Une relation d’affaires d’Audouin, Jacques HĂ©bert, dans son PĂšre Duchesne, estime, au dĂ©but de mars 1794, que Pache devrait ĂȘtre nommĂ© « Grand juge » de la RĂ©publique, soit une fonction mixant celles de PrĂ©sident et de super-ministre de la Justice. Cette proposition pourrait ĂȘtre tournĂ©e en plaisanterie ; elle est vĂ©cue comme une provocation par les Conventionnels.

Maximilien Robespierre refuse le principe de son arrestation, mais accepte son remplacement Ă  la mairie par son fĂ©al le belge Jean-Baptiste Fleuriot-Lescot, le 10 mai 1794. La veille au soir, chez Monge, Marie-Sylvie Audouin-Pache s’en est prise violemment Ă  Lazare Carnot Ă  propos de l’exĂ©cution d’HĂ©bert, le 24 mars. Carnot se venge, le 10 mai, en faisant incarcĂ©rer Pache et le couple Audouin, ainsi que les meneurs survivants des « ultra-rĂ©volutionnaires ». Robespierre protĂšge Pache et sa famille : le trio sera libĂ©rĂ©, de façon sĂ©parĂ©e, du 14 au 20 thermidor II (du 1er au 7 aoĂ»t 1794).

AprĂšs l’insurrection « montagnarde » du 1er prairial III (20 mai 1795), Pache et son gendre sont de nouveau dĂ©crĂ©tĂ©s d’arrestation, le 24 mai, et ne sont libĂ©rĂ©s que par l’effet de l’amnistie votĂ©e, par les conventionnels, le 26 octobre.
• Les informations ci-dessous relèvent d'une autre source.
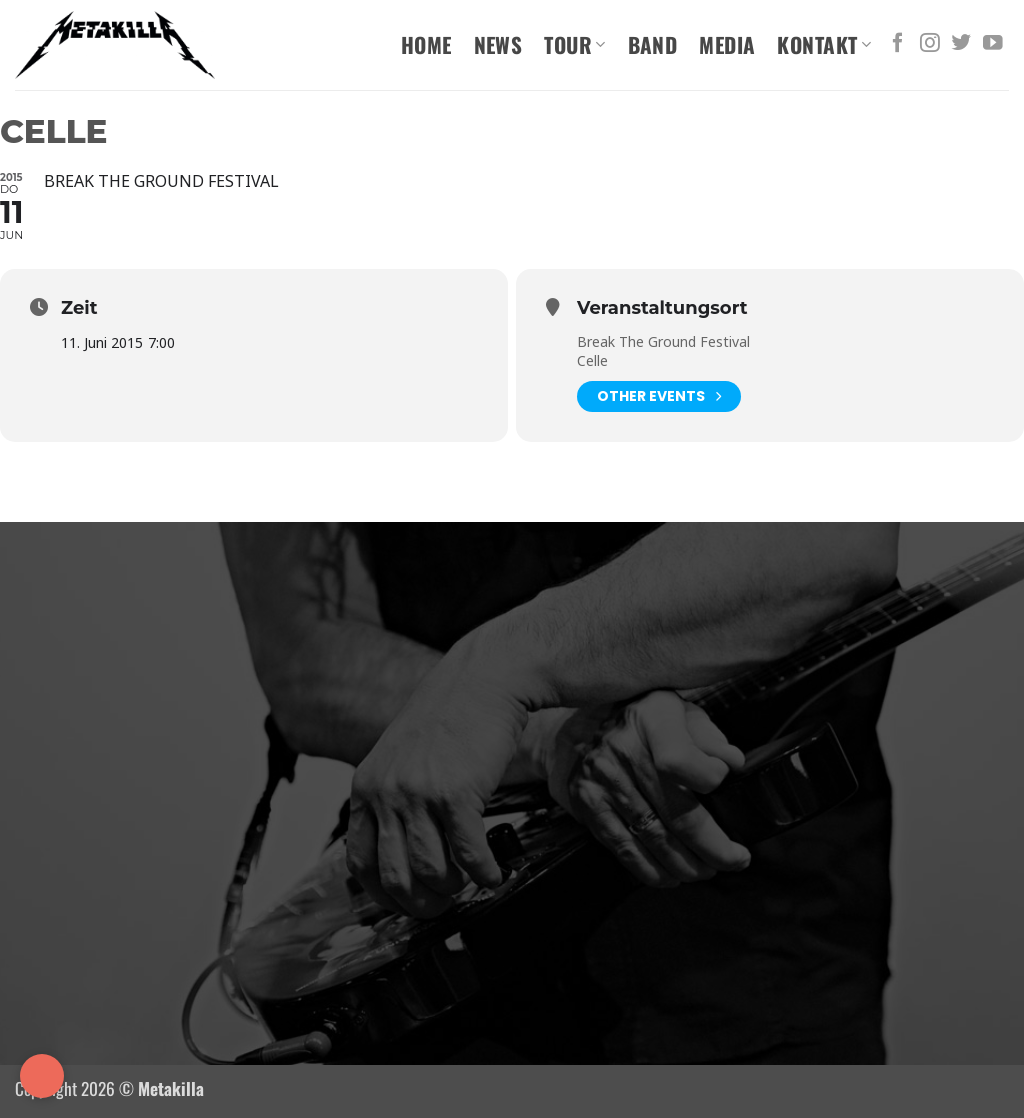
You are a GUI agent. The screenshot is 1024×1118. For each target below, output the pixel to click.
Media (727, 44)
Pache fait quelques apparitions au club du PanthĂ©on, se dĂ©clare proche des idĂ©es de Babeuf, mais il ne s’engage plus dans les luttes politiques et se retire dans sa belle abbaye.

Ce n’est pas sans raison qu’on l’a surnommĂ© le « Tartufe de la RĂ©volution ». En 1803, Ă  l’approche de la soixantaine et nanti d’une fortune non nĂ©gligeable, il a repoussĂ© poliment, par l’intermĂ©diaire de Monge, l’unique offre d’emploi que Bonaparte lui ait faite. Il meurt de pleurĂ©sie en 1823, sans avoir Ă©tĂ© inquiĂ©tĂ© par les hommes de la Restauration.